Don't worry about the chemo. You will be surprised if they are treating you with 5-FU. It just gives you some stomach problems. Make sure you hydrate yourself well. Drink a lot of liquids and take your imodium and any other meds they may recommend. If you keep your weight up and drink fluids as recommend (mainly water and cranberry juice) it will work out. The key is to keep your blood counts stable through the process. My white counts would drop periodically and I got dehydrated. You will find the food that works better than others. Don't eat a lot of sweets. They will try to push sweets, but from a cancer point it feeds cancer. Just eat well balanced meals when you can. I ate a lot of pasta, rice, chicken, etc through the entire treatment cycle. Now there were some days I couldn't keep the food in me.

Just work through it and keep asking questions. Also, exercise if you can. Walk, walk and walk some more during the process. It will help you bounce back. Plus it will keep you mentally strong if you are going through the chemo process.

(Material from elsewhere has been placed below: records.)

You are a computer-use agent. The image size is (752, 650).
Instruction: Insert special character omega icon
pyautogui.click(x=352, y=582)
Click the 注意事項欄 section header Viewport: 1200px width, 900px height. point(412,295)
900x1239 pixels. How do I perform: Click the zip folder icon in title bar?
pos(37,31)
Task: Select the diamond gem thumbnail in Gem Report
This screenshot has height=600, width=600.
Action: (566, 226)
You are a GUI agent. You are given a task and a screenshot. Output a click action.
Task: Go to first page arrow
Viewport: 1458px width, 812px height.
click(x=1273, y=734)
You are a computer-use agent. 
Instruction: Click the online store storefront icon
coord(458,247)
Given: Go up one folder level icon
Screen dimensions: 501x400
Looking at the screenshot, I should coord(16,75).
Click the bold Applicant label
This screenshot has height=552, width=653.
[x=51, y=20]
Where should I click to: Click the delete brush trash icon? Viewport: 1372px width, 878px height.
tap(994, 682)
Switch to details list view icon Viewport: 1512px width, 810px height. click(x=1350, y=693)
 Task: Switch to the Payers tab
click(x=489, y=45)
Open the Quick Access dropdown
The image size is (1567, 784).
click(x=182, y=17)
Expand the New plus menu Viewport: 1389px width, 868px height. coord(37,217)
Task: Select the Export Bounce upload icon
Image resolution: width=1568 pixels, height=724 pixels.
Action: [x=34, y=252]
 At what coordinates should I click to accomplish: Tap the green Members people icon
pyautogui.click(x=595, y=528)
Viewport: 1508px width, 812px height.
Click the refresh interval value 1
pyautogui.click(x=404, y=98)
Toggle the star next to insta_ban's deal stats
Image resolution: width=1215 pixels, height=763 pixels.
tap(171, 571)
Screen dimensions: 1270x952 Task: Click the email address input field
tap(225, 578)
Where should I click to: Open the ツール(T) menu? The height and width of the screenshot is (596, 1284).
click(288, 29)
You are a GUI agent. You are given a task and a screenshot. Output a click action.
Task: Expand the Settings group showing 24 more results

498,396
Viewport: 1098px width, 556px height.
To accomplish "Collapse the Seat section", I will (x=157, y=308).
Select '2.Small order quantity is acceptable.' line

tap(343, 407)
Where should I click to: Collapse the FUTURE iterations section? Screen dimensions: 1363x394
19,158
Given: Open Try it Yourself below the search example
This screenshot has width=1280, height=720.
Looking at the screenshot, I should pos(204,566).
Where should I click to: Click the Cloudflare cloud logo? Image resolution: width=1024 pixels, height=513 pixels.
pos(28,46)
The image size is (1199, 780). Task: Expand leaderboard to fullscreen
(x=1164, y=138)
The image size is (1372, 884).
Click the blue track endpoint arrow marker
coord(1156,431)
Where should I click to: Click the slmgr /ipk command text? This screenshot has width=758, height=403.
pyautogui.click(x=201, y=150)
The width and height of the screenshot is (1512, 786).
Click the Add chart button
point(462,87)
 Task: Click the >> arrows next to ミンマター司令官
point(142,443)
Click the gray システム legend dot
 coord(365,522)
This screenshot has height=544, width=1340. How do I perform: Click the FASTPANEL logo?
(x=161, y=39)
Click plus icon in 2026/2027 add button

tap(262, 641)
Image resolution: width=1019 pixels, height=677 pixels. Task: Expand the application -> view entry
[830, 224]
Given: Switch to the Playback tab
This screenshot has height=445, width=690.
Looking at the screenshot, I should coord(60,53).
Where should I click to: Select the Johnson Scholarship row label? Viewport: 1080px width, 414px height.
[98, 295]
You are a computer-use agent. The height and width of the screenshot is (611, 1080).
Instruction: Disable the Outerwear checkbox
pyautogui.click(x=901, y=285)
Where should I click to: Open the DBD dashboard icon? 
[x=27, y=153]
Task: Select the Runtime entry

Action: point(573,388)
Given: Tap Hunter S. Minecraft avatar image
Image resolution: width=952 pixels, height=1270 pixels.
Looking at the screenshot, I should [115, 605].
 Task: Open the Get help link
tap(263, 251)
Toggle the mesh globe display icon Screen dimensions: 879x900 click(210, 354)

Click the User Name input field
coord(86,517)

Keep a positive mental attitude and you will be living life to the fullest again. I am cancer free after 15 months of 6 surgeries, chemo and radiation! Oh yes, long waits in the cancer center for the doctors.

Blessings to you.

Don Lewis

Posts: 3
Joined: Apr 2003

Don't worry. If your chemo is like mine, it is no big deal. I was operated on for stage 3 in 6/99. Got 6 months of chemo, with few side affects. Didn't lose any noticable amount of hair and never got sick to my stomach. On days of chemo I would take an anti-nausea pill before going. I didn't do the drip, but took a staight injection of the chemo each time, so it was over in a few minutes and I was on my way. I always planned chemo as only one of many things I planned to do that day, so that I kept focused on other things. I found walking, running and snow skiing helped me maintain a positive view thru the chemo. Ran a 10K after 1st month of chemo. Scheduled holiday plans and vacations during 3rd week of chemo when I felt the best. I also ate healthy, took vitamins, went to church, and made a special effort to count my many blessings, and enjoy every day. Going thru this has made me appreciate the positive things in my life far more than I used to.

Posts: 4
Joined: Apr 2003

Ask them give you a cup of ice chips before each chemo treatment, and keep some in your mouth during the treatment. The cold slows the blood circulation, and the chemicals, to the membranes in the mouth and reduces the occurance of mouth sores. Worked great for me. I had stage 4 in July of 1994, and am doing fine today after surgery, 8 weeks of daily radiation, and 8 months of chemo. The outlook is good, but you must keep a positive attitude. It is not easy, but it is definitely worth the effort.